*What you need to do*.
Update the stretch from "Open the request panel's MarkInfo tab" through "click(1019, 451)" by replacing "Color Balance 1" with "Curves 1", leaving everything else unchanged, and give back only those lines.

Text and item location entries
:::
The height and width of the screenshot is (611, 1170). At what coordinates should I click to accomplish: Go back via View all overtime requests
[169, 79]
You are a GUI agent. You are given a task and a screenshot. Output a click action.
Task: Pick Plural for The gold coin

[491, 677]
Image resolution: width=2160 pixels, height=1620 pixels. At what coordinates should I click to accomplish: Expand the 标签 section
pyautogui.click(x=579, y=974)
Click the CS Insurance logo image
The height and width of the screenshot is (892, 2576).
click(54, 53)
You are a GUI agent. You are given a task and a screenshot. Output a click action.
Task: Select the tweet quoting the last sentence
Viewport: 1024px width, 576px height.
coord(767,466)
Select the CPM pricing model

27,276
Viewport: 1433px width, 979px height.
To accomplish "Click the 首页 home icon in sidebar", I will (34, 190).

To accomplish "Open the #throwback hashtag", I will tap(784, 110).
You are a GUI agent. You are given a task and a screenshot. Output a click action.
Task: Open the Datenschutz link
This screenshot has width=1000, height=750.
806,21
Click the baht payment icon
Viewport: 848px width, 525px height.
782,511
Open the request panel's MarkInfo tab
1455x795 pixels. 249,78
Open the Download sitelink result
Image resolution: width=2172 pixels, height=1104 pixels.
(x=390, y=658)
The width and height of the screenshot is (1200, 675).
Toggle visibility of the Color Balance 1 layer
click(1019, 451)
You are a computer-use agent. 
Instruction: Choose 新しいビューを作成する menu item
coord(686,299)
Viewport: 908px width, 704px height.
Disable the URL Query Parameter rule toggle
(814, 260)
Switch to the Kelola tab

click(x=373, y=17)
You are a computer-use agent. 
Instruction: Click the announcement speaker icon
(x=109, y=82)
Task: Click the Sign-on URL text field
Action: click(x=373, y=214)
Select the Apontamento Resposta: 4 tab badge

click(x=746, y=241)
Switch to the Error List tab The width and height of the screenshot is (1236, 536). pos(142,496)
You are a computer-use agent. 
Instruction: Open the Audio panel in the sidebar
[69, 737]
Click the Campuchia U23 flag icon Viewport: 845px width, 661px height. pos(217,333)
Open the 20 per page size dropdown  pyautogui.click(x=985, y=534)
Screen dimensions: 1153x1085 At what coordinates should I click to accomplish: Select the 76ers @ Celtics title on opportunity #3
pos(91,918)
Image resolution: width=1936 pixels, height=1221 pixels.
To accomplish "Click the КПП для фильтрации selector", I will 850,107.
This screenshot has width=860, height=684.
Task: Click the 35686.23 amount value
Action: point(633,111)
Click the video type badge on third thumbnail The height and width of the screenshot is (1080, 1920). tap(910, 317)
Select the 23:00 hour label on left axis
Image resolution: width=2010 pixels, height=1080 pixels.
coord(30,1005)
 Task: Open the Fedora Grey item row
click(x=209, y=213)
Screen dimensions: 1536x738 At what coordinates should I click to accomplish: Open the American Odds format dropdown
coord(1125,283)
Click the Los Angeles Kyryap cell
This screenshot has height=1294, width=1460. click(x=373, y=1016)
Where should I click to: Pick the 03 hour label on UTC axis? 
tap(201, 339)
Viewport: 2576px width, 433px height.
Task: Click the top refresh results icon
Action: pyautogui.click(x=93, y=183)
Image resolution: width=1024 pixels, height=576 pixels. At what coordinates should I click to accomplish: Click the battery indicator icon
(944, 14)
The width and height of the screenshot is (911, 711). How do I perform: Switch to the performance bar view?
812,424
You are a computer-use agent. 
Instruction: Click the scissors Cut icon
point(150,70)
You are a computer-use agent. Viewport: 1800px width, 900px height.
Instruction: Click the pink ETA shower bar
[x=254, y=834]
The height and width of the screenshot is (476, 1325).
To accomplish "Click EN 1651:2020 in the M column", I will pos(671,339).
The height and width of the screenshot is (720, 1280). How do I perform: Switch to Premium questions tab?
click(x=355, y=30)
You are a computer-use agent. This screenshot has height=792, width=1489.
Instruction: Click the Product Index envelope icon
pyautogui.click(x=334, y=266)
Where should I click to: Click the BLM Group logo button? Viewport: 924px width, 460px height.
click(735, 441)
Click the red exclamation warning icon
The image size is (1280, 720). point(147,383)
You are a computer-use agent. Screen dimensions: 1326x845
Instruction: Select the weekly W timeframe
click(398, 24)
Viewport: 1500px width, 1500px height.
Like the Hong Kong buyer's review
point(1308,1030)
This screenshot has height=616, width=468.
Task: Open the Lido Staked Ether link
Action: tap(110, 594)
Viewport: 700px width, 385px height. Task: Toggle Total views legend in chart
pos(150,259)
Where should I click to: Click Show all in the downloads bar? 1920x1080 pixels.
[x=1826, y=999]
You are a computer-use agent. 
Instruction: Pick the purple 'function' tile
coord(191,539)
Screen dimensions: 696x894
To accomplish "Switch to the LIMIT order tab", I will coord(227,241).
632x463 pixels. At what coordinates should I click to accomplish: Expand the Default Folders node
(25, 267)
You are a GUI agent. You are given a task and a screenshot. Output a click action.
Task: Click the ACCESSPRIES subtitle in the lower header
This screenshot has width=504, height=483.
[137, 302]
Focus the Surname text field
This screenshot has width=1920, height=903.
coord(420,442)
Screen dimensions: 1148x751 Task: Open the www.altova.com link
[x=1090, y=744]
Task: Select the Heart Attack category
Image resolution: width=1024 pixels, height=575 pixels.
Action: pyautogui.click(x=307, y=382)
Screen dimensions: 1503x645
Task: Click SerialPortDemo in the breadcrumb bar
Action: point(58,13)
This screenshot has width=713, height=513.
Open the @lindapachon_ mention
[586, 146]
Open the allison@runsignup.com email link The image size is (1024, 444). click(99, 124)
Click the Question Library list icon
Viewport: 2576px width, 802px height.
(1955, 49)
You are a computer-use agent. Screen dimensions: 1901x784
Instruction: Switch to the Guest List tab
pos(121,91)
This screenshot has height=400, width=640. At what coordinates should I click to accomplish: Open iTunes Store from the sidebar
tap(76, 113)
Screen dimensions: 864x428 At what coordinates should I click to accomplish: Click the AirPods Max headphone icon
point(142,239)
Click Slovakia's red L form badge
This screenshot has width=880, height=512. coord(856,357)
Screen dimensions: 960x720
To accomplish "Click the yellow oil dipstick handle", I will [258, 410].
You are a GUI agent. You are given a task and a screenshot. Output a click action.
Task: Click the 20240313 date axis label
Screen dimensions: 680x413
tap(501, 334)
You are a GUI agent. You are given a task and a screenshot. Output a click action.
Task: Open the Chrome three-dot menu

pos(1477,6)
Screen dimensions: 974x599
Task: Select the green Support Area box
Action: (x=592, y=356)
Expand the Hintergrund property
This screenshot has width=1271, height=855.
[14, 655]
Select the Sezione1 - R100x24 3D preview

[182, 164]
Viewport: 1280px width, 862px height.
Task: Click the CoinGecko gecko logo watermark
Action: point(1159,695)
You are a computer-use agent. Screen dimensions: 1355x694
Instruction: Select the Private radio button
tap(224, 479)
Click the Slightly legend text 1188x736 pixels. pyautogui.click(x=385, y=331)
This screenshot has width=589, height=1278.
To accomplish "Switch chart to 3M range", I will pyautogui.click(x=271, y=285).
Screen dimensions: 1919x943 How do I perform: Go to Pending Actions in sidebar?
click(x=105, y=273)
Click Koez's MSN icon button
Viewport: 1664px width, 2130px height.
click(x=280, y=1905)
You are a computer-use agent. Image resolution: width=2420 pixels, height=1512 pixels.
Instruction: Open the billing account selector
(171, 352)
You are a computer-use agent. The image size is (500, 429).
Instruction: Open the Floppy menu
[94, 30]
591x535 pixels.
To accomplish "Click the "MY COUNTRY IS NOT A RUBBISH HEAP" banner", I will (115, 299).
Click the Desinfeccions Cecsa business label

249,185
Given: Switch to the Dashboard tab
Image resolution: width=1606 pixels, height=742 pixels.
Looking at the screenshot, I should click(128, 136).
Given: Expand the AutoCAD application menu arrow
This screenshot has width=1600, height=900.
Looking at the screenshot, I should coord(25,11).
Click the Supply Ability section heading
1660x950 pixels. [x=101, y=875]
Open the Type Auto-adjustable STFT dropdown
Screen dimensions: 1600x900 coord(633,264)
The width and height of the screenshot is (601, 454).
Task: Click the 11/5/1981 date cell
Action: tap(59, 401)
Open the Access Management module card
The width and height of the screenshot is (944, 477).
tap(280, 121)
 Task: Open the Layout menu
:::
*Answer to this problem*.
Open the request panel's MarkInfo tab
1455x795 pixels. 249,78
Open the Download sitelink result
Image resolution: width=2172 pixels, height=1104 pixels.
(x=390, y=658)
The width and height of the screenshot is (1200, 675).
Toggle visibility of the Curves 1 layer
click(1019, 451)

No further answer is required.